Se eu batesse na sua porta, tarde da noite e dissesse: “Me esconda, por favor! Estou sendo perseguido por agentes da KGB.” Você pensaria que eu enlouqueci. Mas como você chegaria a essa conclusão? Se eu sou seu amigo, confiei em você para me esconder, por que você não acreditaria em mim?

Se você é bem informado, deve saber que a KGB (o serviço secreto soviético) não existe mais e que a probabilidade de eu, Luisandro Mendes de Souza, um mero pai de família de classe média, professor universitário e flamenguista ser um espião também é nula. Ou seja, você se baseou nos fatos, ou melhor, nas relações que a afirmação “Estou sendo perseguido por agentes da KGB” tem com o mundo. Para que essa frase fosse verdadeira seria preciso que eu fosse um espião (ou algo parecido) e que a KGB ainda existisse. Como nenhuma dessas condições é preenchida (talvez tenha outras), você conclui que eu devo ter enlouquecido.

Mas agora, veja as afirmações seguintes:

(1) O Lula é dono da Friboi.

(2) A Dilma é dona de uma fazenda gigantesca no Mato Grosso com milhares de cabeças de gado.

(3) Jesus Cristo caminhou sobre as águas.

Considere (1). Por que tanta gente acredita nela (vai saber, né? Ou acreditou por tanto tempo), mesmo não existindo nenhuma prova material de que é esse o caso? O que nos leva a tomar como verdadeiras afirmações que carecem de base factual? O mesmo vale para (2) e (3). (3) é um dogma religioso. Por que acreditamos nesse milagre, mesmo sabendo que ele nos foi contado por alguém que escreveu essa história há quase dois mil anos, e que provavelmente não testemunhou o milagre, alguém contou a ele? Literalmente é uma fofoca: alguém contou para ele e ele está contando para a gente.
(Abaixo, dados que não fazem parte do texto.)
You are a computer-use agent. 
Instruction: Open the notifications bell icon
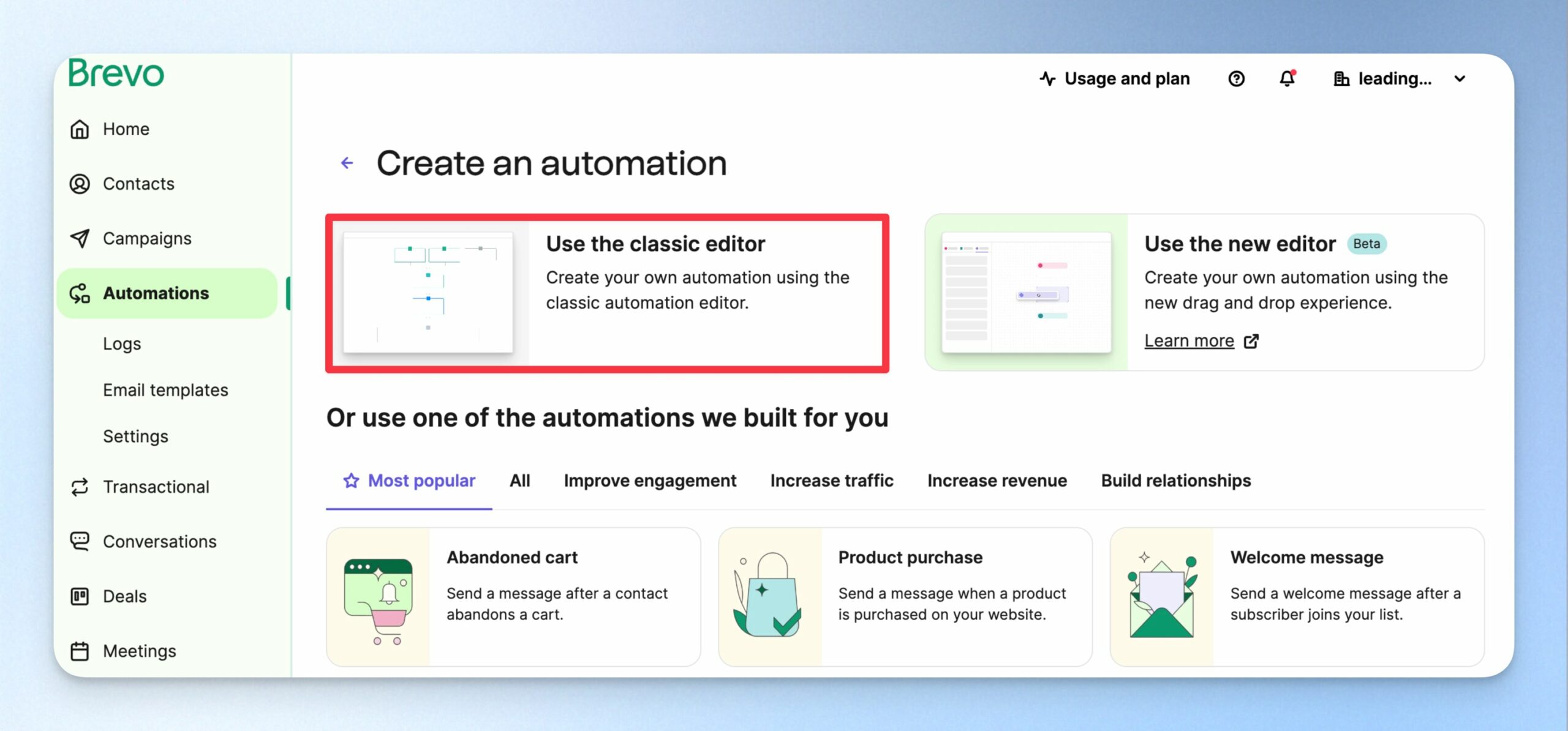click(1287, 78)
Por que não tomamos (3) como ficção ou mito?

O filósofo Paul Grice (1913-1988) propôs que existe o que ele chamou de Princípio de Cooperação, uma espécie de acordo tácito entre os falantes de uma língua, que diz que todos fazemos afirmações que contribuem para os propósitos da conversa em que estamos envolvidos. Claro que esse princípio é uma idealização, mas tem um poder explicativo muito poderoso. Ele inclui ainda algumas máximas e a que nos interessa é a da Qualidade. A Máxima da Qualidade especifica que i) não afirme o que acredita/sabe ser falso e ii) não afirme algo para o qual você não possa fornecer evidências. Seria o paraíso se todos se comportassem assim.
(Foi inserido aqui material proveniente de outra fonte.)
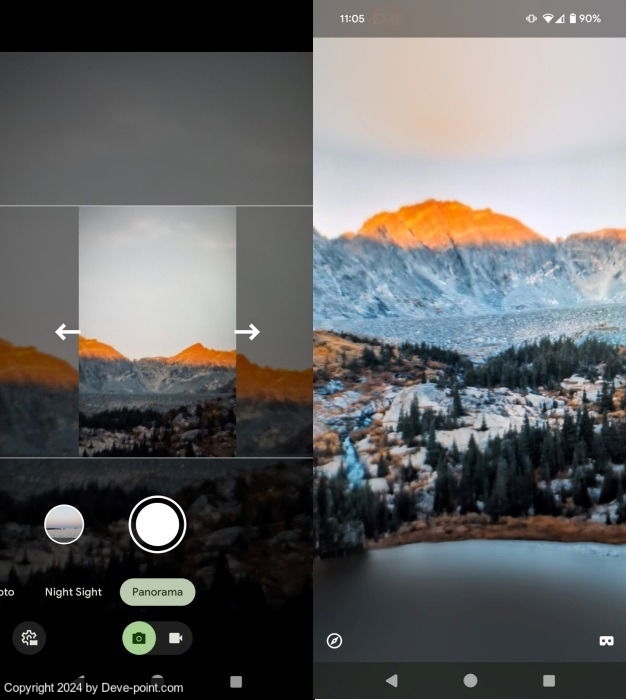
Task: Tap the left panorama direction arrow
Action: click(x=67, y=331)
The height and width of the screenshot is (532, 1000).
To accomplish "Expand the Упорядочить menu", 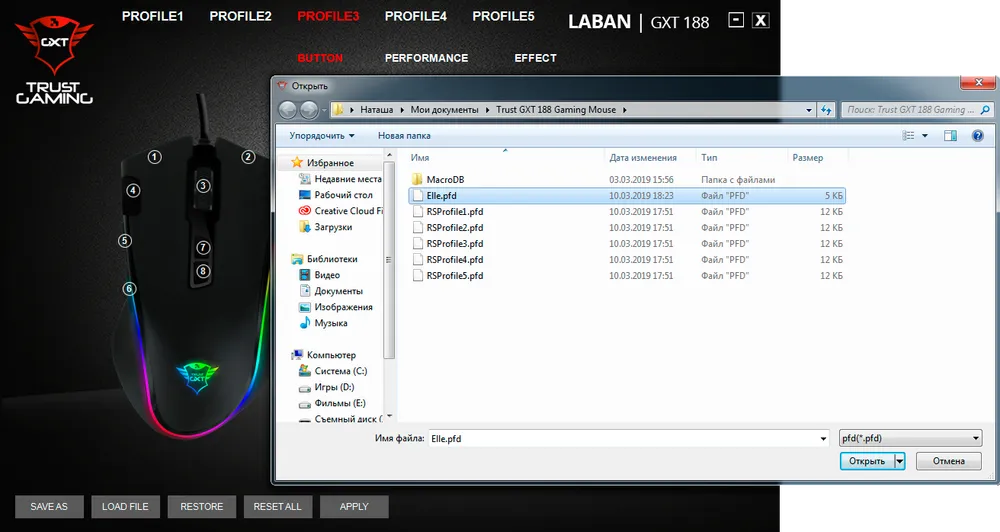I will click(x=322, y=135).
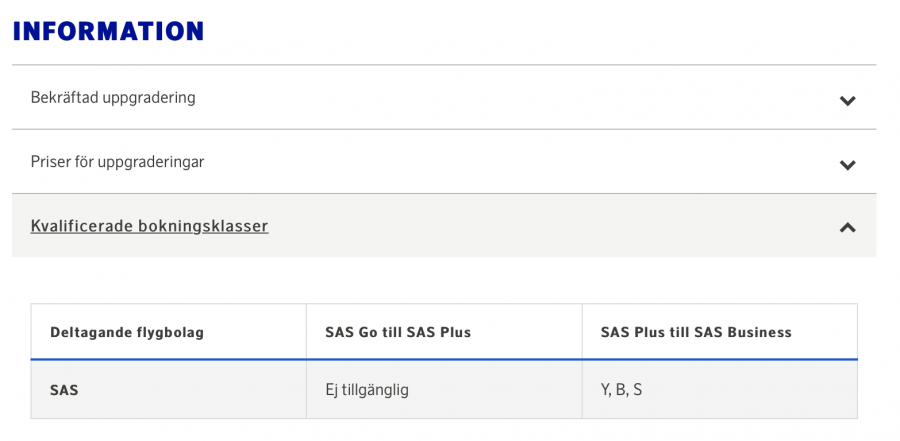This screenshot has width=900, height=441.
Task: Click the word Priser in accordion row
Action: click(x=51, y=162)
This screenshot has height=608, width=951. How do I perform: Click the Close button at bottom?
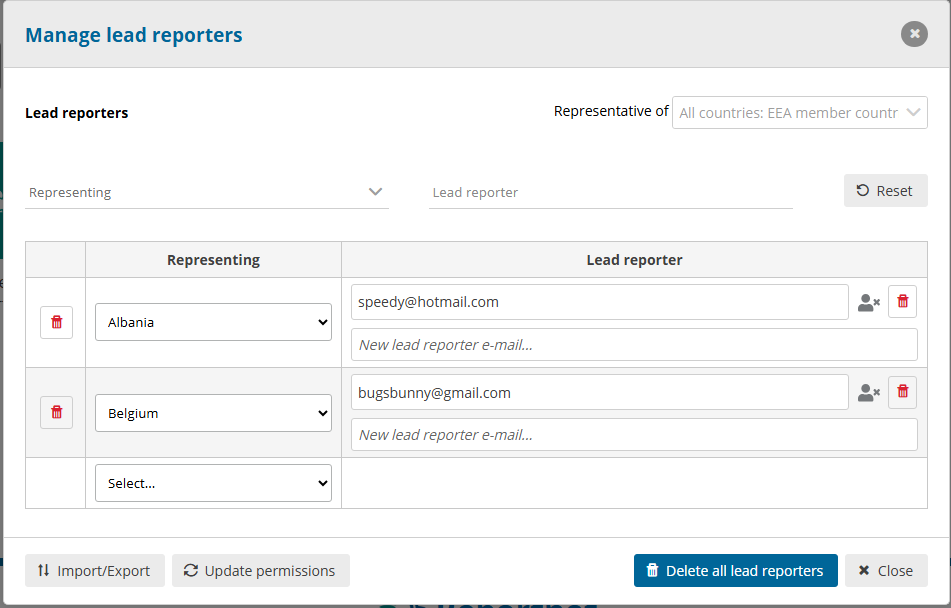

A mentira funciona justamente porque temos uma tendência muito forte a obedecer o princípio da cooperação e acreditar que a pessoa com quem estou conversando está seguindo as máximas, principalmente a da qualidade. As conversas seriam muito complicadas e cansativas se a cada afirmação que meu interlocutor fizesse eu duvidasse da veracidade delas. Claro, talvez possam existir situações em que estamos dispostos a violar essas regras. Por exemplo, um pai pedindo explicações a um filho por algo que ele tenha feito de errado. O pai supõe que a probabilidade de o filho falar uma mentira é alta, principalmente se o filho já fez isso antes e teme alguma punição. Ou um investigador de polícia interrogando um suspeito de um crime.
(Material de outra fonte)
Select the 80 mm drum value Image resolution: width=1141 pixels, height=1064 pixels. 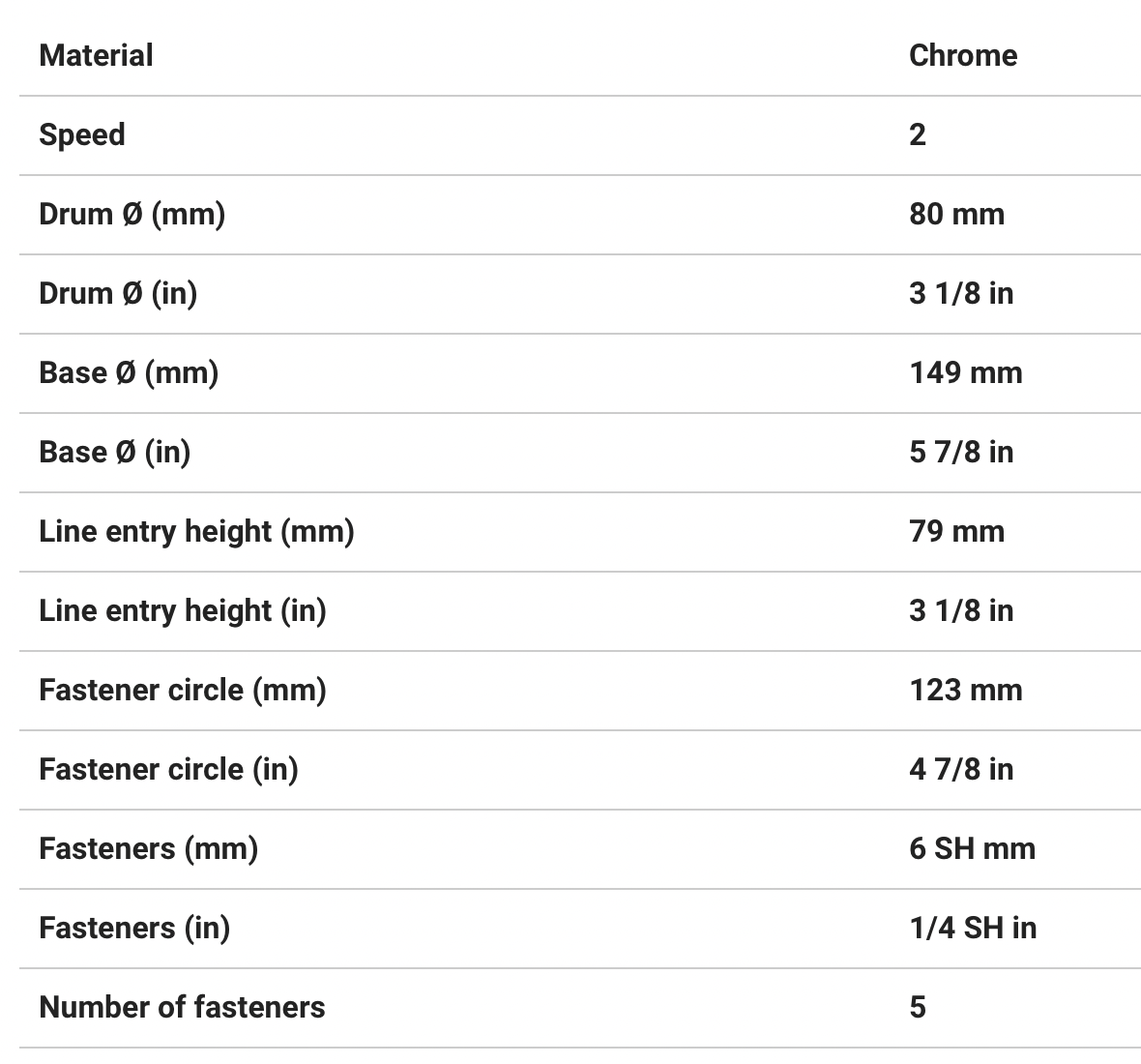pos(956,214)
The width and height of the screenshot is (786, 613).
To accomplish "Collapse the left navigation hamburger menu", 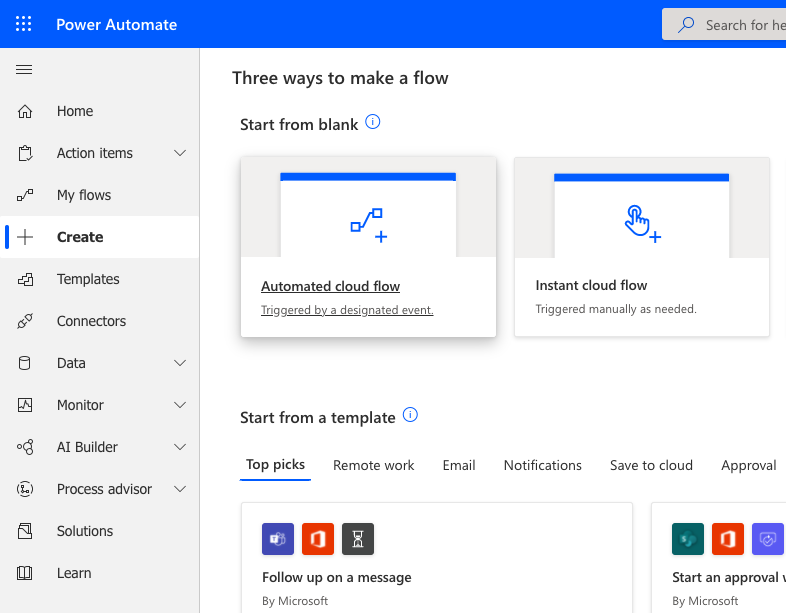I will [25, 69].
É possível que outros fatores estejam envolvidos, como ideologia. Acredito em afirmações que carecem de base factual porque elas se encaixam na minha visão de mundo. Em função de toda a ajuda que o governo federal deu à JBS, alguém supôs que ela pertencesse a Lula, ou alguém mentiu mesmo só para ver se a mentira colava (e colou). Mas caras como Trump, ou Dória, ou Bolsonaro, sabem que podem afirmar o que quiserem, verdade ou não, que ninguém vai se importar. A menos, claro, que seja algo muito estúpido, tipo, “A terra é plana”, ou “Vacinas causam autismo” (uma tese menos estúpida, mas que carece de evidência, afinal, autismo não se adquire depois do nascimento).

Essa onda de se criar notícias falsas recebeu até um nome bonito “pós-verdade”. Um nome que me passa a conotação de que a era da verdade acabou, como se fosse datada. É coisa velha falar a verdade. Não deveria ser assim. Estamos, perigosamente, caminhando para a era da “não-verdade”, ou da mentira deslavada.

A mentira sempre existiu no debate político. Isso é um fato. Quando Regina Duarte afirmou que tinha medo que Lula ganhasse a eleição numa propaganda do PSDB muita gente acreditou. Um pouco em função da imagem que Lula tinha construído para si nos anos 1980-1990, a de um sindicalista radical que ia decretar a moratória da divida externa e acabar com a propriedade privada (risos). Personalidades públicas dão um ar de credibilidade ao que afirmam. Se a Fátima Bernardes diz que os produtos Seara são de boa qualidade, por que eu duvidaria, se ela todos os dias entra nos lares das pessoas falando sobre muitos assuntos?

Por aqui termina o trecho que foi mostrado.